We were running an outreach mini clinic, in Gumruk, a small village about 30km from Pibor. Cases were reported also from there. We brought fluids and other supply along and established a small makeshift cholera unit. Local “scouts” were instructed to look for and report new cases and bring them to our unit. If too sick to be moved, we brought fluids to their compounds and started rehydrated them before bringing them to the clinic. The sickest we loaded in our land cruiser and brought to Pibor.

The Murle tribe, inhabiting this remote area, are cattle herders and pastoralists. In this very dry period of the year, a good portion of men and cattle had migrated to greener pastures before the outbreak. The migrants would be back by May or June.

On my leaving in early April, the number of patients had started to subside, but the unit was still in operation and vigilant. Thus far, we counted around 300 lives having been saved by our intervention, most of them, young and healthy. We lost only two. We had no reports of cases from other villages but Gumruk.

PROBLEM DESCRIPTION: Copy word for word the passage of the cholera account starting with "The Murle tribe, inhabiting" and going on through "villages but Gumruk.". The data is separate material, unrelated to the cholera account.

DATA BELOW:
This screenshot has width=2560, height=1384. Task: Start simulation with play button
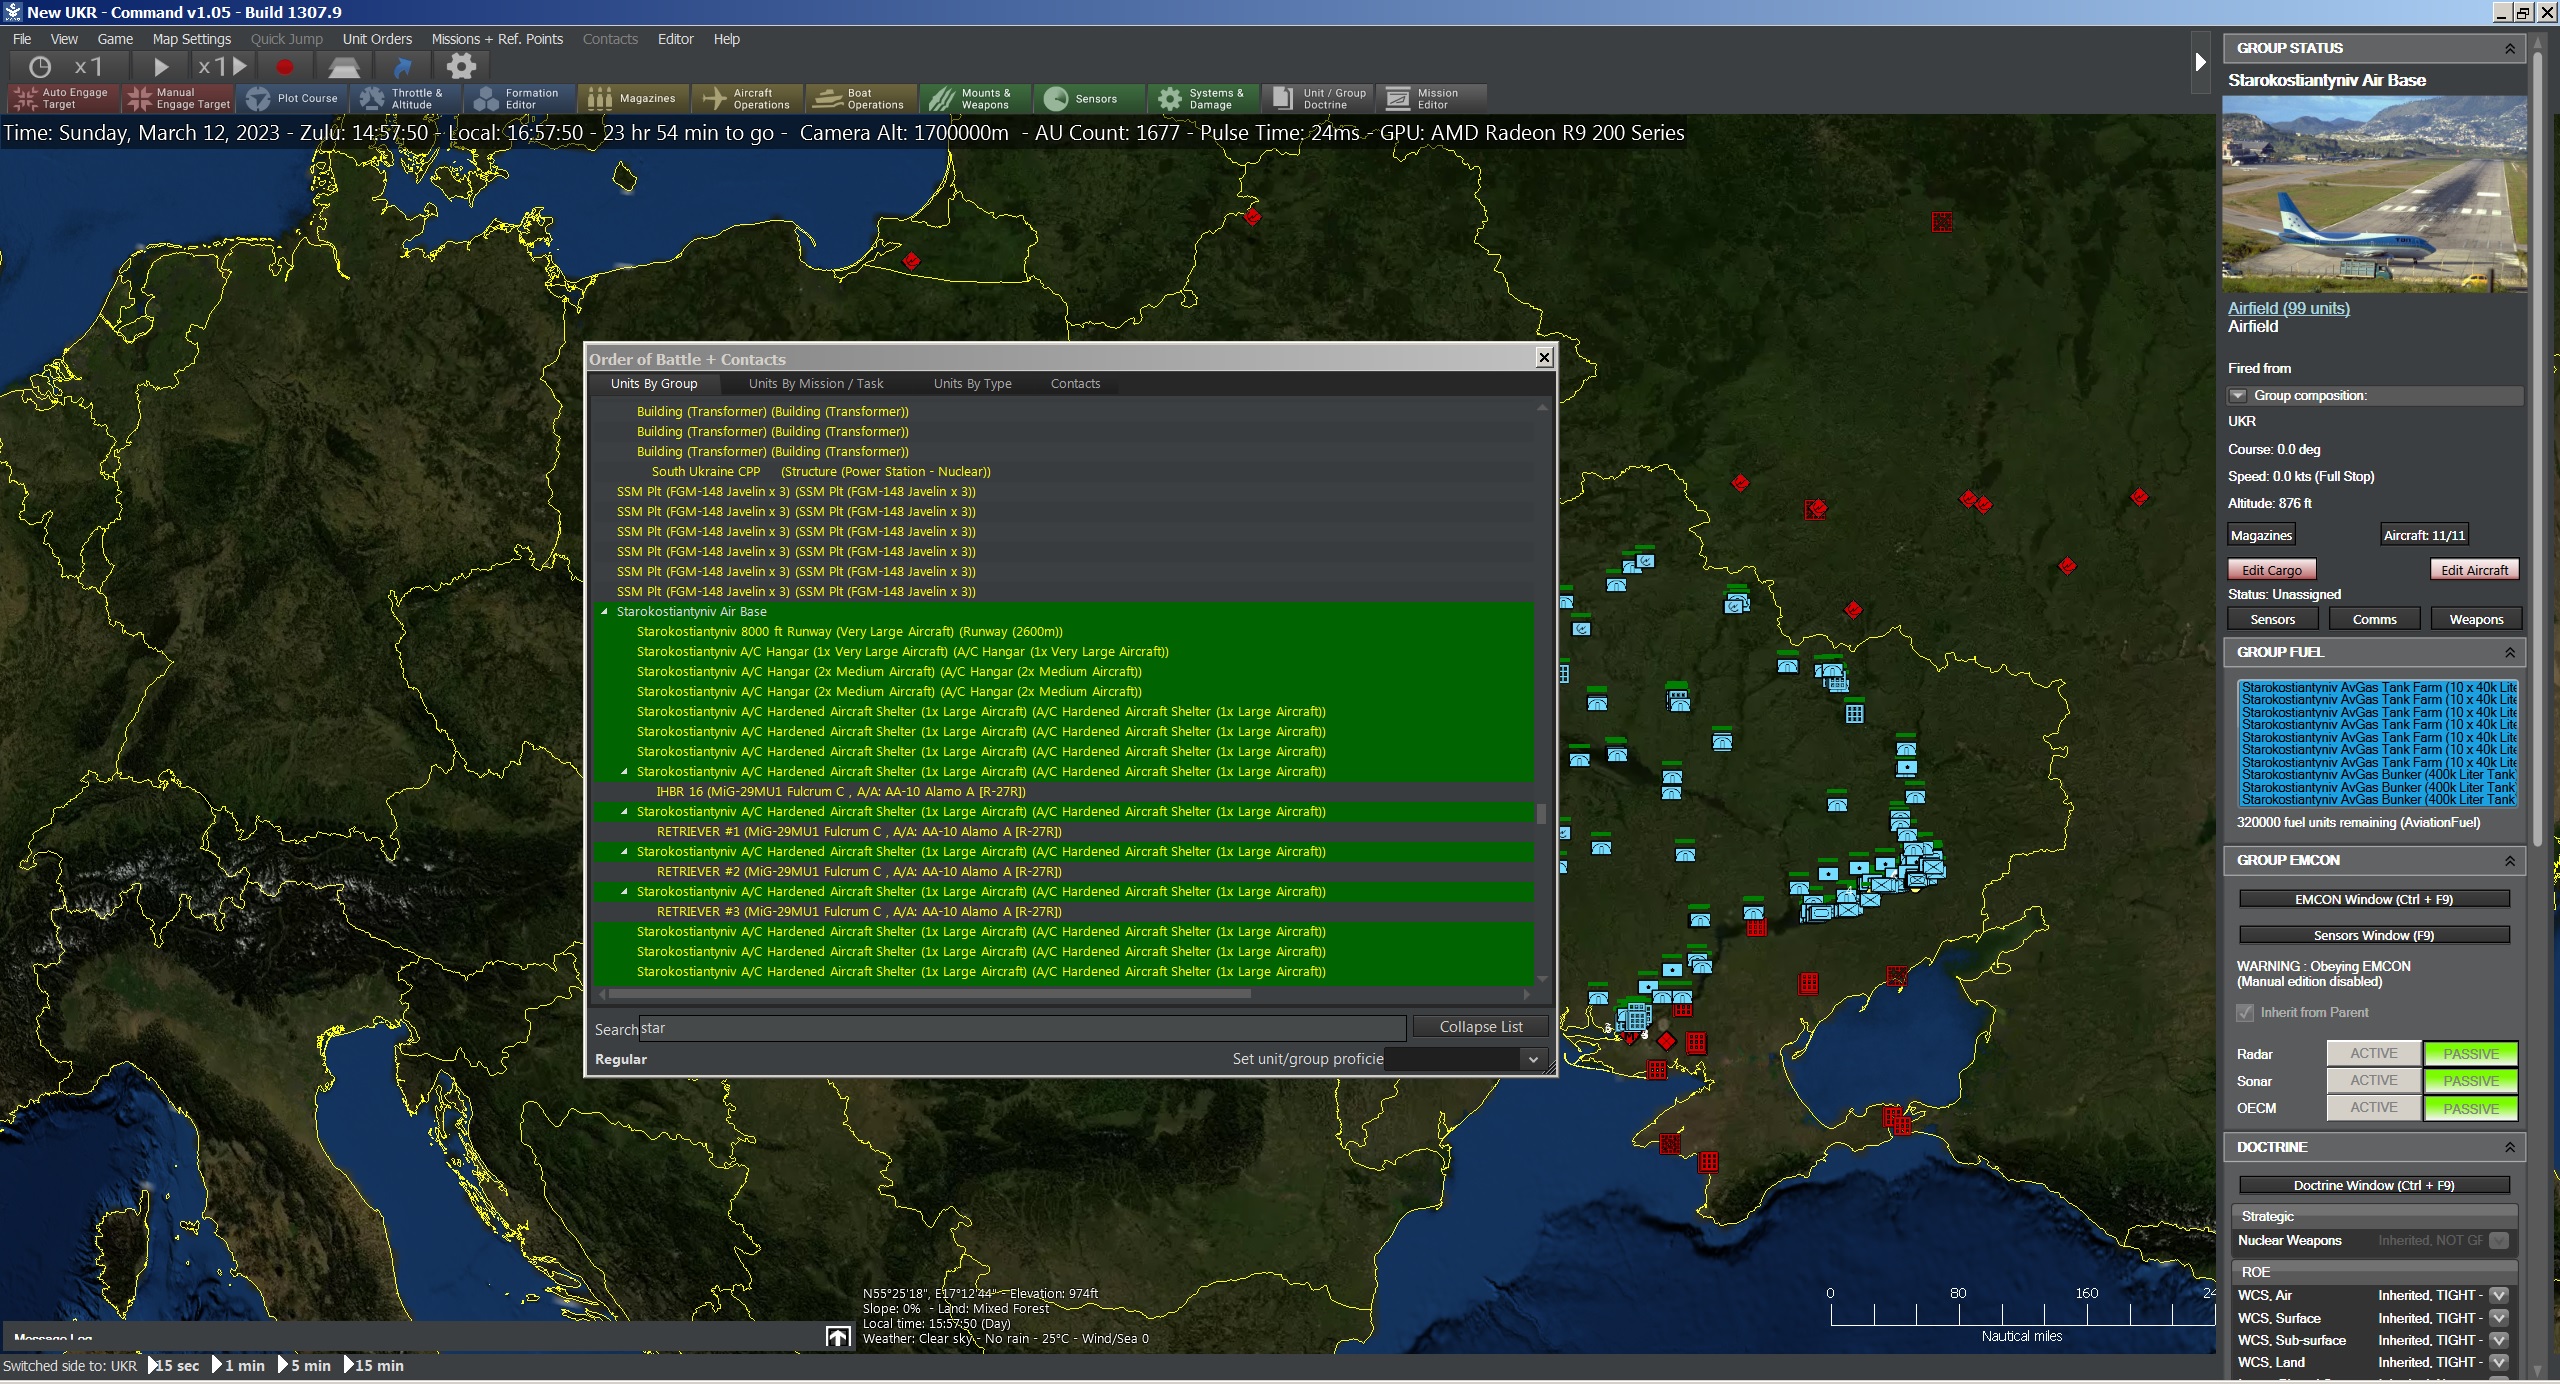click(161, 67)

RESPONSE BOX:
The Murle tribe, inhabiting this remote area, are cattle herders and pastoralists. In this very dry period of the year, a good portion of men and cattle had migrated to greener pastures before the outbreak. The migrants would be back by May or June.

On my leaving in early April, the number of patients had started to subside, but the unit was still in operation and vigilant. Thus far, we counted around 300 lives having been saved by our intervention, most of them, young and healthy. We lost only two. We had no reports of cases from other villages but Gumruk.